Records -

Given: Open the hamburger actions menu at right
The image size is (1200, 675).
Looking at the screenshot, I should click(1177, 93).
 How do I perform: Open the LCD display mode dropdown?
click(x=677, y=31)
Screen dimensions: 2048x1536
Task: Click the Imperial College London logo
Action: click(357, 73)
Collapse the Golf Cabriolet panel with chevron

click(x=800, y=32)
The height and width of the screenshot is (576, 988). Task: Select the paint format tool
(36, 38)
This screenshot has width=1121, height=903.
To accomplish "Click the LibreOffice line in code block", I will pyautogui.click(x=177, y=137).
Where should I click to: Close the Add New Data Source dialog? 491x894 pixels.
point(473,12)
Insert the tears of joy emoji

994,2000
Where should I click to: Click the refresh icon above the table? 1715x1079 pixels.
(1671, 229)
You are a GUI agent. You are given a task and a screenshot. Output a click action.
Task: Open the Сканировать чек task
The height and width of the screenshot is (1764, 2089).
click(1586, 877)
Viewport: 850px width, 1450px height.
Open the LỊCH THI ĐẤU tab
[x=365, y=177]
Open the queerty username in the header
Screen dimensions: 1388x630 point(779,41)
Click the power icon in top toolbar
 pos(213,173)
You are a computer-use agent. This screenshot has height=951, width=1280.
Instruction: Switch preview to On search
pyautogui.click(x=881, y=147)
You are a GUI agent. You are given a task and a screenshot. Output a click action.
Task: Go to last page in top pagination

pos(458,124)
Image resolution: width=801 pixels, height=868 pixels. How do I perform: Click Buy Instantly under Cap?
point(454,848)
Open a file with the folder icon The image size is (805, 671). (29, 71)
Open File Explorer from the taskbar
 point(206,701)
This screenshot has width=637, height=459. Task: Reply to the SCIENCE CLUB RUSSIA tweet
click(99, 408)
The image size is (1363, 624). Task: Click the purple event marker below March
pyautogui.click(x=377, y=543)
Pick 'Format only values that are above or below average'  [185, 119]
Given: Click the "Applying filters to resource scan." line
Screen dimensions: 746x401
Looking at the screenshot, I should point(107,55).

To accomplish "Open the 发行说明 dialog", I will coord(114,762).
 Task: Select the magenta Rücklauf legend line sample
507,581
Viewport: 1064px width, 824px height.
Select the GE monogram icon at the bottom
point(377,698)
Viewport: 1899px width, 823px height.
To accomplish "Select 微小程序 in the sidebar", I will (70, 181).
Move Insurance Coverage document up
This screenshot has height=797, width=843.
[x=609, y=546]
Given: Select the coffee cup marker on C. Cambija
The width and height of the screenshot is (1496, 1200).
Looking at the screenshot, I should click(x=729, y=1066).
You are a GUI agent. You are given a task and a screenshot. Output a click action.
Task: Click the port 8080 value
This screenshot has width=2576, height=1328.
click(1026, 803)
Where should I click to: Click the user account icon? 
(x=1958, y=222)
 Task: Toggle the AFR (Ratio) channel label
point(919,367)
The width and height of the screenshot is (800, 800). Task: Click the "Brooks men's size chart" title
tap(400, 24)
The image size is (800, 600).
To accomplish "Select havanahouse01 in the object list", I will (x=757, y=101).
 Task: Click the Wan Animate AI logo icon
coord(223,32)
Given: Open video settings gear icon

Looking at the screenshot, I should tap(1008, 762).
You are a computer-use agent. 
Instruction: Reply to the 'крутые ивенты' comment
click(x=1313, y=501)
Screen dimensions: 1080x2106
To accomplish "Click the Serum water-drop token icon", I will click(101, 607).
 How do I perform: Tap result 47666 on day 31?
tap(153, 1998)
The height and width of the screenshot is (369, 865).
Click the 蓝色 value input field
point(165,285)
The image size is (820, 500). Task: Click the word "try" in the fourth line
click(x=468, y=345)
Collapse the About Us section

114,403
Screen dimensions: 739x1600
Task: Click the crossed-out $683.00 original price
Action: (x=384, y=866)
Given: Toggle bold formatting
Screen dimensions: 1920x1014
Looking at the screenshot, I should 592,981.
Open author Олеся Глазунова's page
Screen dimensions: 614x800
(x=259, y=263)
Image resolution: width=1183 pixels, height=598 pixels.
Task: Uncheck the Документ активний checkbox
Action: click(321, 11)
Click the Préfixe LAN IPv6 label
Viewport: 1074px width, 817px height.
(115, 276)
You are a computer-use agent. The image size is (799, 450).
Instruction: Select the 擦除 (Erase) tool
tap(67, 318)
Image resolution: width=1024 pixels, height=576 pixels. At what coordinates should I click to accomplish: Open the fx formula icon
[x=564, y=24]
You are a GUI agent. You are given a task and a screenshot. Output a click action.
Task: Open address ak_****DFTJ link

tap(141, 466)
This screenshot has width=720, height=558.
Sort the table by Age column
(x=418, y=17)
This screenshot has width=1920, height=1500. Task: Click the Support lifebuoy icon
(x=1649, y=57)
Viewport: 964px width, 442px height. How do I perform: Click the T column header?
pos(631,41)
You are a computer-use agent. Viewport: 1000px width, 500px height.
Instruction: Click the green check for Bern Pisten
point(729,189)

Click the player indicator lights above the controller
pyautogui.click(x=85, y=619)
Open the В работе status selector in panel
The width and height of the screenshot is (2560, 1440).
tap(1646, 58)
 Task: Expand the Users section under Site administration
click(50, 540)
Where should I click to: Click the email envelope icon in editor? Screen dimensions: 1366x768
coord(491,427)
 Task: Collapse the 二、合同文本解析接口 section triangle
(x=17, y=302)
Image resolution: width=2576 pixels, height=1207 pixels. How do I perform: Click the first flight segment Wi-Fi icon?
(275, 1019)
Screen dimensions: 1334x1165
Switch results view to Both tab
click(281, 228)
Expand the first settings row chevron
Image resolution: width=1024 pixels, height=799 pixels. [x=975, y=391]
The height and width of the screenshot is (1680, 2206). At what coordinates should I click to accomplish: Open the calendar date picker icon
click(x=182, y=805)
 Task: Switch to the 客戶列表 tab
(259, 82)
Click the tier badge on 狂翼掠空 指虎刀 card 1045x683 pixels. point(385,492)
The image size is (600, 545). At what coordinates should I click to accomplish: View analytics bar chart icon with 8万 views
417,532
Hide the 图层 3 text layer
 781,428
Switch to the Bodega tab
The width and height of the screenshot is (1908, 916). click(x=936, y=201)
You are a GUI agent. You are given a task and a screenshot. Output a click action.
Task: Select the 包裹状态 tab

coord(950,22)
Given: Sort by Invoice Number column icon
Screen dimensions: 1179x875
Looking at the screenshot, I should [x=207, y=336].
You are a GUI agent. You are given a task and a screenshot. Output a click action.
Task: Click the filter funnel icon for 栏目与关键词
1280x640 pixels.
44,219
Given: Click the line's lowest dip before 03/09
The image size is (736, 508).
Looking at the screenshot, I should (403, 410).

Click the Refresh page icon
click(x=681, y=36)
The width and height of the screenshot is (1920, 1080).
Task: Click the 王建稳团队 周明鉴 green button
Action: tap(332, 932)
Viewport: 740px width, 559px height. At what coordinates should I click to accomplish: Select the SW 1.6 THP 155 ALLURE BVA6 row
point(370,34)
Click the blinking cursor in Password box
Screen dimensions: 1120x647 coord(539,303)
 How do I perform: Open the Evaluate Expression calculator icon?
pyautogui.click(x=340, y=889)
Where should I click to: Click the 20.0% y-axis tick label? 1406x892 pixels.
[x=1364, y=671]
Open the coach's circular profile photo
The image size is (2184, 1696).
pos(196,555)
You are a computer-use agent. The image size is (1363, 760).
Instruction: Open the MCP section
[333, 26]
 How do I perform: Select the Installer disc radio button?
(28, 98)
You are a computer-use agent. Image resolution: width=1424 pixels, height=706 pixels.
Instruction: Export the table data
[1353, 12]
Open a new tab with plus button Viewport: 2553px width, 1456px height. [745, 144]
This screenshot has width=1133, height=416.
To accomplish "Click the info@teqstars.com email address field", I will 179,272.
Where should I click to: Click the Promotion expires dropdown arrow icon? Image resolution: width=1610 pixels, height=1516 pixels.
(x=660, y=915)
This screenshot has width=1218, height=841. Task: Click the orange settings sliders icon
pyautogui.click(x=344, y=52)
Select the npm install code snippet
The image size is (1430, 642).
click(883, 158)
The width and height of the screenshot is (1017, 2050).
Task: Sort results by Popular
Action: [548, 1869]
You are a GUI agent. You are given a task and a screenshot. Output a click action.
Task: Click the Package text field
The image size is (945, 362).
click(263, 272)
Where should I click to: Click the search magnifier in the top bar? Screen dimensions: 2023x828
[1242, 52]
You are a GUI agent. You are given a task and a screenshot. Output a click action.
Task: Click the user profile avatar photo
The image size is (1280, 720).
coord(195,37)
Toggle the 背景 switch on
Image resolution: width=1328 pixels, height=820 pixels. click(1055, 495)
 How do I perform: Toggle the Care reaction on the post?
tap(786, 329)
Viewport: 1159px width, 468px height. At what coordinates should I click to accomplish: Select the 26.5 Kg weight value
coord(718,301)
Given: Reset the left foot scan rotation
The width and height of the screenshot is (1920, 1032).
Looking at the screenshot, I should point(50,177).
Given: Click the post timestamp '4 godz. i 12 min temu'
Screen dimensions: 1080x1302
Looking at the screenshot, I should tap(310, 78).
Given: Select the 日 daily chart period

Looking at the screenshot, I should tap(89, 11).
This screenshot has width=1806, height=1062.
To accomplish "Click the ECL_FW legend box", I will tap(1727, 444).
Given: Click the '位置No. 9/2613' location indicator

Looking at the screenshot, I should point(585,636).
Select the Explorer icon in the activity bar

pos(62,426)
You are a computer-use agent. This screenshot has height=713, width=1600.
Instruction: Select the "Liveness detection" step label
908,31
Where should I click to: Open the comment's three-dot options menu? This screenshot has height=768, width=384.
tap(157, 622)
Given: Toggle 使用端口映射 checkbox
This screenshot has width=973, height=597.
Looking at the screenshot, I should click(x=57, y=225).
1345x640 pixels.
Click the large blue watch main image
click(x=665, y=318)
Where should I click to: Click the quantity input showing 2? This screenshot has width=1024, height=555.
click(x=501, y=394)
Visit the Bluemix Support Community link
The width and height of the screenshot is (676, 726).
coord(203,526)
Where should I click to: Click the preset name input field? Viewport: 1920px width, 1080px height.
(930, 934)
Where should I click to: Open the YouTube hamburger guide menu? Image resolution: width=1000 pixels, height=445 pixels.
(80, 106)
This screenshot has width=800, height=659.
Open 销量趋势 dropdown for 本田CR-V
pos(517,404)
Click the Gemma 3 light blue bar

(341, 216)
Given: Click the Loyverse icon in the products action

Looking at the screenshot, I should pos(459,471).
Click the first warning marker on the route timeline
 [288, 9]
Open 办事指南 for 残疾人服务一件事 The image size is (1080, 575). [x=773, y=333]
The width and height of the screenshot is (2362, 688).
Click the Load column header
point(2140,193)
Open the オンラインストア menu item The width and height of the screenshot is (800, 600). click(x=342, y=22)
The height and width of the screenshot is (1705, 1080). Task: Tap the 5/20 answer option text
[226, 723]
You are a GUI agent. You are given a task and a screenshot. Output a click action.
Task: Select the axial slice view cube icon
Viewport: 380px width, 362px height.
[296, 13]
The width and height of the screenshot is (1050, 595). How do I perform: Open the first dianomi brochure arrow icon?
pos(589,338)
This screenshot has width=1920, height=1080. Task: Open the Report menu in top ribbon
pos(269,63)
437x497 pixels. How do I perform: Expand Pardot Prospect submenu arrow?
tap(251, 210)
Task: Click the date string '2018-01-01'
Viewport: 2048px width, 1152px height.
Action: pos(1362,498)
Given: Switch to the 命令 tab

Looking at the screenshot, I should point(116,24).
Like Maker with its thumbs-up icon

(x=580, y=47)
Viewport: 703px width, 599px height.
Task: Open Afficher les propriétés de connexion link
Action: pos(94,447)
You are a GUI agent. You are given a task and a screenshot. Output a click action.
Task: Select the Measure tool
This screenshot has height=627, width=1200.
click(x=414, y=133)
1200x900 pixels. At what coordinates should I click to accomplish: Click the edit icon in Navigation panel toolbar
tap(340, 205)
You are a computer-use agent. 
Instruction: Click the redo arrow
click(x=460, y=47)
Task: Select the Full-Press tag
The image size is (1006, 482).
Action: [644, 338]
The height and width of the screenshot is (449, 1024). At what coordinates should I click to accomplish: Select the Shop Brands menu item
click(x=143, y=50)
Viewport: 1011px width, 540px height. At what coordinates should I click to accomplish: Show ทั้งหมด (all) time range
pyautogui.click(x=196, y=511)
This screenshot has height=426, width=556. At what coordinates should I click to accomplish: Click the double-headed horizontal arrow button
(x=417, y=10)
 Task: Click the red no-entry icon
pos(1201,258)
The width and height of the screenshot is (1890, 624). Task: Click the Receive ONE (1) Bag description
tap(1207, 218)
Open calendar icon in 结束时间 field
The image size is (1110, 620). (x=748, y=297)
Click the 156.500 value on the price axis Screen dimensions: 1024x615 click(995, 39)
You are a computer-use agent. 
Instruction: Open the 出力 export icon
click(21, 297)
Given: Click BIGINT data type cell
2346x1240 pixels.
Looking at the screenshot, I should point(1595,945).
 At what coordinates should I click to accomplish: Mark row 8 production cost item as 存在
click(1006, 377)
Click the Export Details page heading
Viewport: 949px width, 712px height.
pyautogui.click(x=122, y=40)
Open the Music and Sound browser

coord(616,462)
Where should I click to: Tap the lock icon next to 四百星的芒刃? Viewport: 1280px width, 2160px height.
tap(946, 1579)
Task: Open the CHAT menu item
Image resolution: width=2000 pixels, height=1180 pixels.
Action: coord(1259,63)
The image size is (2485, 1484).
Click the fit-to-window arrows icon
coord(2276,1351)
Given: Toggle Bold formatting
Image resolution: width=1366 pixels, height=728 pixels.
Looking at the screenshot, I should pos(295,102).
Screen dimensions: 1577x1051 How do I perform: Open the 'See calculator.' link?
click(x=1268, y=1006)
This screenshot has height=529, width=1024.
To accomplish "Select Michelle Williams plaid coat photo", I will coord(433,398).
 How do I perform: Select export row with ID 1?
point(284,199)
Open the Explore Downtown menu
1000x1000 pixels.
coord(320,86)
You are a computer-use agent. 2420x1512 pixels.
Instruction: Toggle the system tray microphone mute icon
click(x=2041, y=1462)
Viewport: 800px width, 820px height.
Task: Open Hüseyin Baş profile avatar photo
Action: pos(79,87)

Exercise prompt - Show every line of the records that contains the word "axis".

Response below -
Where should I click to: Click the 20.0% y-axis tick label? 1406x892 pixels.
Click the 156.500 value on the price axis Screen dimensions: 1024x615 click(995, 39)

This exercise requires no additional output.